German company BASF Process Catalysts has announced a collaboration with Chinese wind turbines and energy management software company Envision Energy. The two companies plan to develop the conversion of green hydrogen and CO2 into e-methanol, a versatile and clean-burning fuel. This collaboration will see BASF provide its SYNSPIRE catalyst technology, which Envision Energy will integrate with its energy management system.

Following £600,000 in funding from Innovate UK’s REforMM programme, UK sustainable technology company Sonichem is leading a consortium to develop its ultrasound technology to produce renewable, cost-effective alternatives to petrochemicals used in the production of automotive plastics, resins and composites. The CARMA (carbon-neutral agroforestry-derived resins to materials for automotive applications) project will apply Sonichem’s ultrasonic processing technique to convert forestry sawdust into high-quality lignin. This renewable material then serves as the basis for bio-based chemicals to produce vehicle components.

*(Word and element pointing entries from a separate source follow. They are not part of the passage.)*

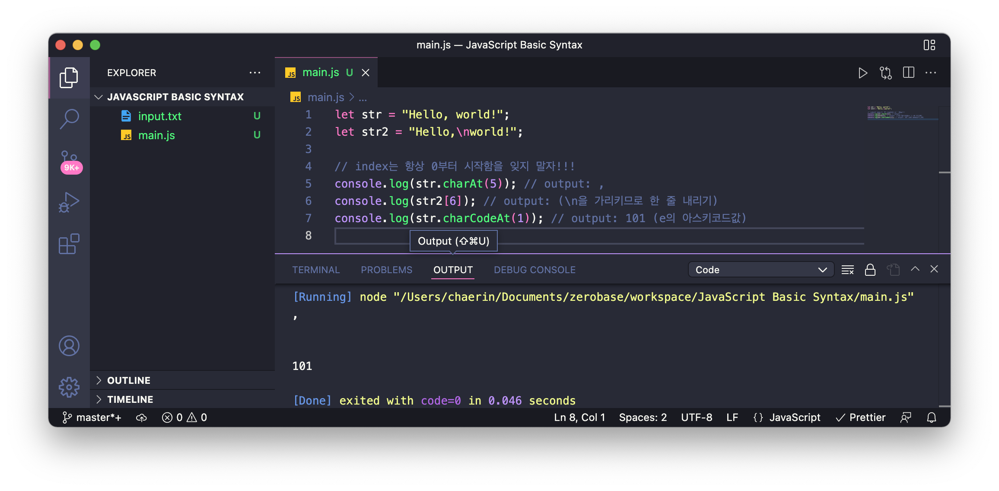The width and height of the screenshot is (999, 491).
Task: Open the Search view in activity bar
Action: click(x=69, y=118)
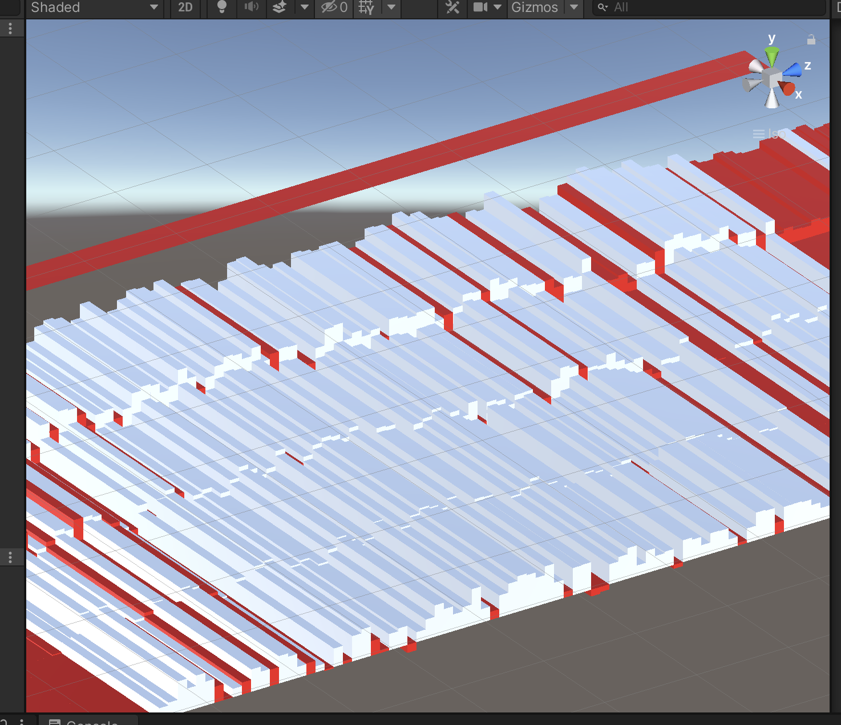Open the Gizmos dropdown arrow
The image size is (841, 725).
coord(574,7)
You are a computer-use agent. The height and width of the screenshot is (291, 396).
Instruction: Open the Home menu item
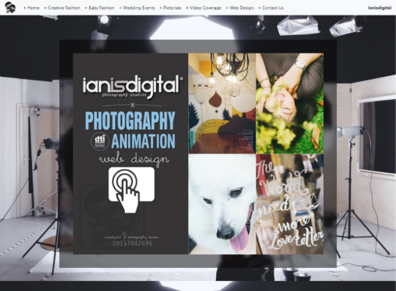click(x=31, y=8)
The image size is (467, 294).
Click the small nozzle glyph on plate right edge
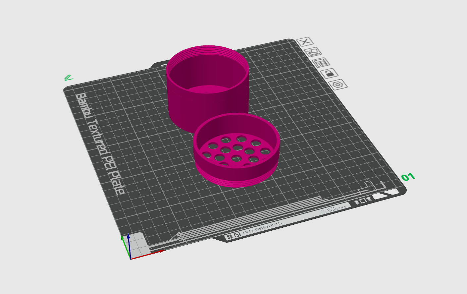pyautogui.click(x=369, y=199)
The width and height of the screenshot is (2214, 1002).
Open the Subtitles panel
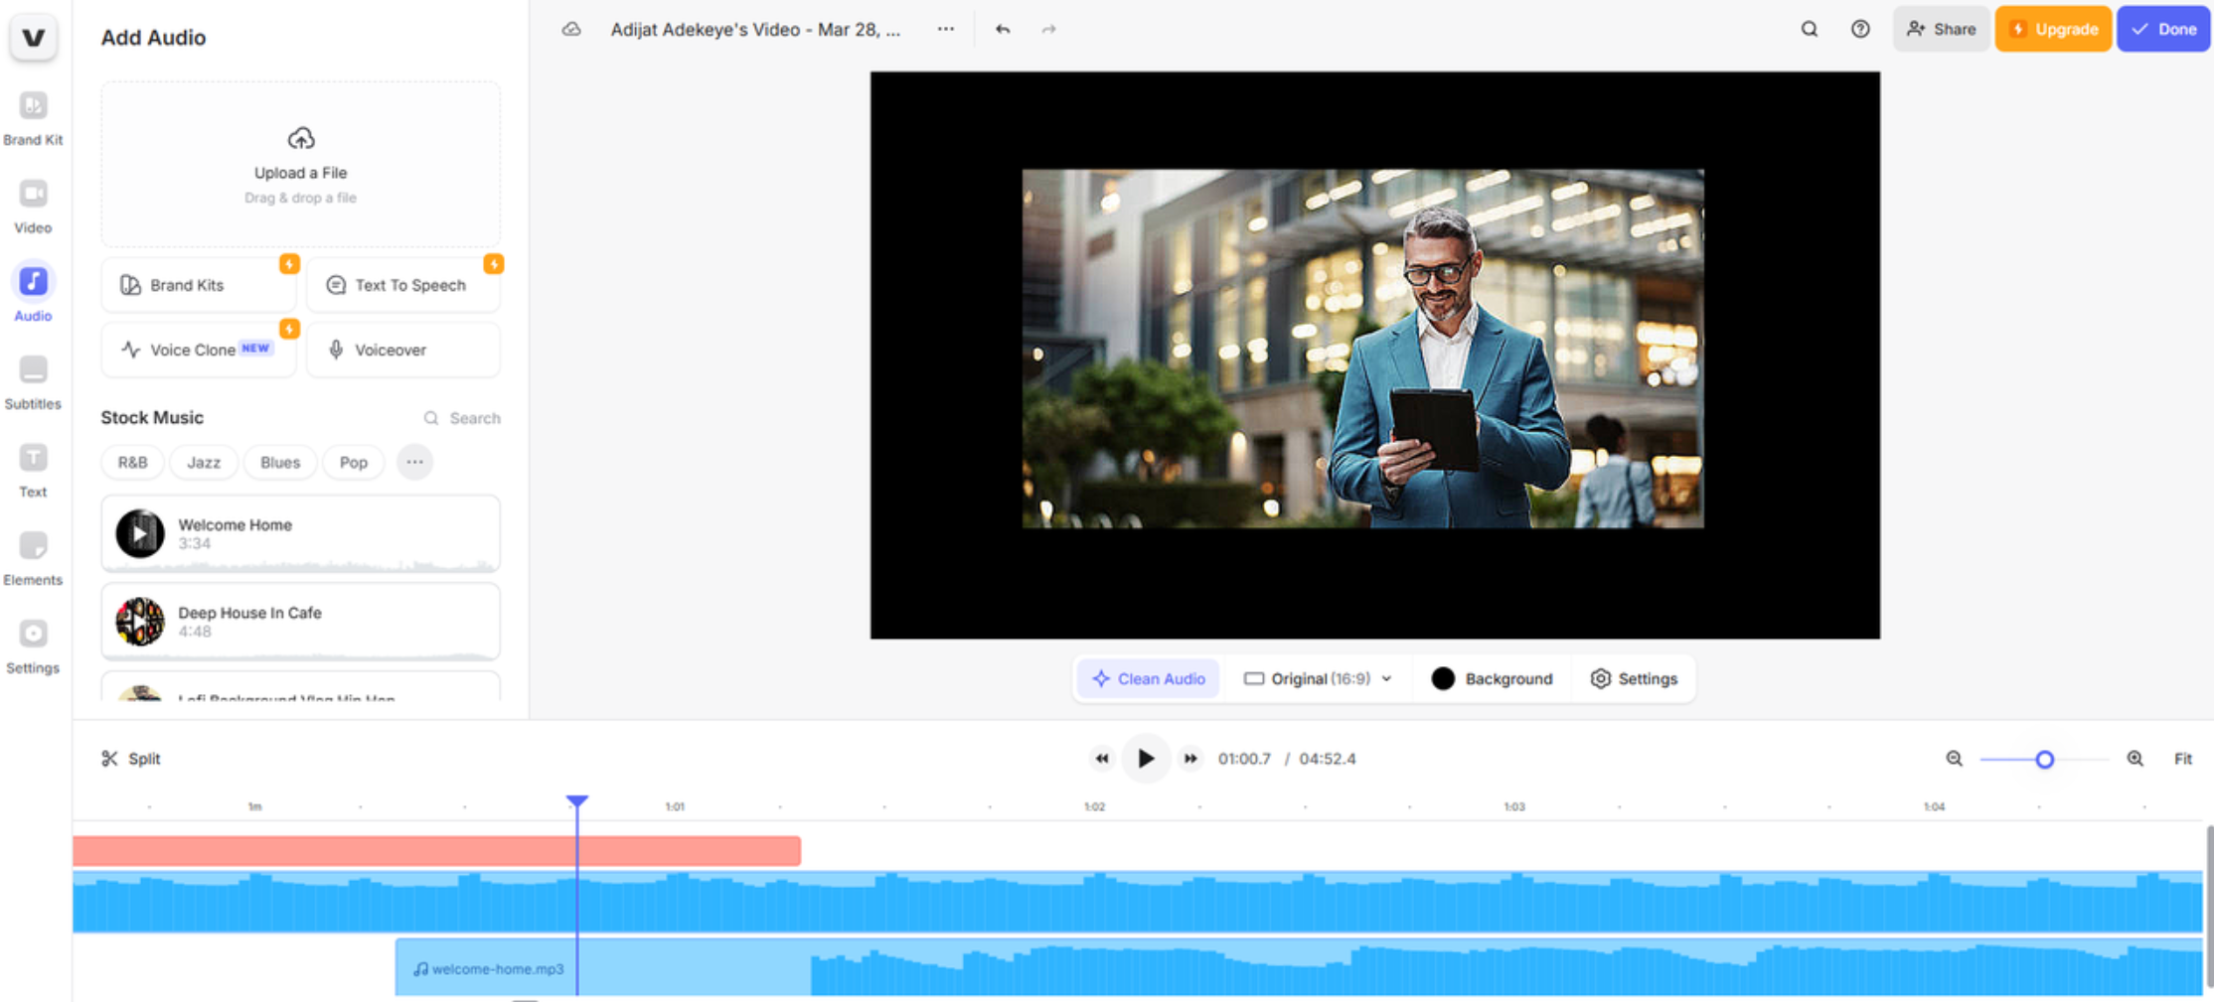(33, 380)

UK chemicals supplier INEOS Inovyn has launched a new ultra-low-carbon range of products that reduce the carbon footprint of caustic soda, caustic potash and chlorine by up to 70% compared with industry averages. The range uses renewable energy sources to power manufacturing sites including Rafnes in Norway, which uses local hydroelectric power and Antwerp in Belgium, where electricity comes from North Sea wind turbines.